LOAD DATA Statement

The LOAD DATA statement streamlines the ETL process for an internal Impala table by moving a data file or all the data files in a directory from an HDFS location into the Impala data directory for that table.

Syntax:

LOAD DATA INPATH 'hdfs_file_or_directory_path' [OVERWRITE] INTO TABLE tablename
  [PARTITION (partcol1=val1, partcol2=val2 ...)]

When the LOAD DATA statement operates on a partitioned table, it always operates on one partition at a time. Specify the PARTITION clauses and list all the partition key columns, with a constant value specified for each.
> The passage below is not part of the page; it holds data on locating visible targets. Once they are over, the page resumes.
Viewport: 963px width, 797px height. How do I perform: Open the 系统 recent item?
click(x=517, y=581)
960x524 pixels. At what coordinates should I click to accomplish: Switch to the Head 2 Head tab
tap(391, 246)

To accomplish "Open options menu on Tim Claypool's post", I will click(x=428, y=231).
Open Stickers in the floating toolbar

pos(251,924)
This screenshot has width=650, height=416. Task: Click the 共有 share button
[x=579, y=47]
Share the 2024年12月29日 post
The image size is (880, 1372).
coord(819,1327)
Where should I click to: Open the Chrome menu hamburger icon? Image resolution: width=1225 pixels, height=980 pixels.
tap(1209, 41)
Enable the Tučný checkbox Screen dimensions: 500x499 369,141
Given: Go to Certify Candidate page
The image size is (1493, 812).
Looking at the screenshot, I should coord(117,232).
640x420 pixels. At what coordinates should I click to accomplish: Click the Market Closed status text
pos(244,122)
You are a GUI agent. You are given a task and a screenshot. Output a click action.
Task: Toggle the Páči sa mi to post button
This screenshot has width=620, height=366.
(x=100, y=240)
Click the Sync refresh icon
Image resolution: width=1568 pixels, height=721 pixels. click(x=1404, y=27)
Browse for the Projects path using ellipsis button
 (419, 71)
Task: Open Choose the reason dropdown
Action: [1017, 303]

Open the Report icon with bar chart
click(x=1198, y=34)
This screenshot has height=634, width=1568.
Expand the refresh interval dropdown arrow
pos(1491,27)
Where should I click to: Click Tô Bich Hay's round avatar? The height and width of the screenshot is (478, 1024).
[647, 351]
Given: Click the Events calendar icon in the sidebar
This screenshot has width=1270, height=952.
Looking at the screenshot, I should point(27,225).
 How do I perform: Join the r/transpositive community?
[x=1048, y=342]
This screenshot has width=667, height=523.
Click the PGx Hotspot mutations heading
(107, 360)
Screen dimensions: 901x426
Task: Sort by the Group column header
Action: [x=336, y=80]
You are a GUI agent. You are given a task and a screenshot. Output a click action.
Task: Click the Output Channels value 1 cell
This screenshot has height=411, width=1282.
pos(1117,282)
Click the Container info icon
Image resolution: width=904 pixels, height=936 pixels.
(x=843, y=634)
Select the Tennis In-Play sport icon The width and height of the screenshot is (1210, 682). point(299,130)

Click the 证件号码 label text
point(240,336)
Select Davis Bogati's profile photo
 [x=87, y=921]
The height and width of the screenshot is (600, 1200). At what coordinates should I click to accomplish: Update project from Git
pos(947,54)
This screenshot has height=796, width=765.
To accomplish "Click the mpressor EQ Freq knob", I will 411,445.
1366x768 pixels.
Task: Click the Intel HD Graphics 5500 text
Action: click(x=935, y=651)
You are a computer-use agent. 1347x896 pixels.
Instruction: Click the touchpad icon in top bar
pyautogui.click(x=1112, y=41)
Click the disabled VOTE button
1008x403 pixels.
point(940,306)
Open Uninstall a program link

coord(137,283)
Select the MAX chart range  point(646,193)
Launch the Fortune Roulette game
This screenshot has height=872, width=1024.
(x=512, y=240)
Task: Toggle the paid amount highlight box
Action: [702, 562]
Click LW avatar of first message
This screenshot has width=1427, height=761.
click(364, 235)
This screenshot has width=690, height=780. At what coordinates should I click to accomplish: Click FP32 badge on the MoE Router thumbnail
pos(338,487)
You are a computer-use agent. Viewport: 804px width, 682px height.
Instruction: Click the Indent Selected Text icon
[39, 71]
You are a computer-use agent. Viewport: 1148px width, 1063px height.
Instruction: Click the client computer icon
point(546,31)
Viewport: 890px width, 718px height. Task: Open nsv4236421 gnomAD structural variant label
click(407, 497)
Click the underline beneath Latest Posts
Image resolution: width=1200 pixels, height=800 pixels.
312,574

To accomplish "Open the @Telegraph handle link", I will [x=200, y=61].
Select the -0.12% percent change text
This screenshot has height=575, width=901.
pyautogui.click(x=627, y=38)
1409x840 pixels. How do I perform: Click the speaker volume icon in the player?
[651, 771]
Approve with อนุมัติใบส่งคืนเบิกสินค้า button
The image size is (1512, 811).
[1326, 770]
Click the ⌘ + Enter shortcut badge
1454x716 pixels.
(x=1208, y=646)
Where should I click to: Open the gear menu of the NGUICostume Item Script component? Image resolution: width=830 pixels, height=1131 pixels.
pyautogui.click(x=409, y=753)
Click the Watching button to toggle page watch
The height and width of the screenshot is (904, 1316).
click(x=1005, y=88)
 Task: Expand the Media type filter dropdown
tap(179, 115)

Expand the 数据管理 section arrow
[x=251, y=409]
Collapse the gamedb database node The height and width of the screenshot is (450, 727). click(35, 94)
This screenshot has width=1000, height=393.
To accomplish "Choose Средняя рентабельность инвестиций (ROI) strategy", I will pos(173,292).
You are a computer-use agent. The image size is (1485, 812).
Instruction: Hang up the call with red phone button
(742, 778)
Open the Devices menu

Statement type: DML (but still affected by SYNC_DDL query option)

Usage notes:

Complex type considerations:

Because Impala currently cannot create Parquet data files containing complex types (ARRAY, STRUCT, and MAP), the LOAD DATA statement is especially important when working with tables containing complex type columns. You create the Parquet data files outside Impala, then use either LOAD DATA, an external table, or HDFS-level file operations followed by REFRESH to associate the data files with the corresponding table. See Complex Types (Impala 2.3 or higher only) for details about using complex types.

If you connect to different Impala nodes within an impala-shell session for load-balancing purposes, you can enable the SYNC_DDL query option to make each DDL statement wait before returning, until the new or changed metadata has been received by all the Impala nodes. See SYNC_DDL Query Option for details.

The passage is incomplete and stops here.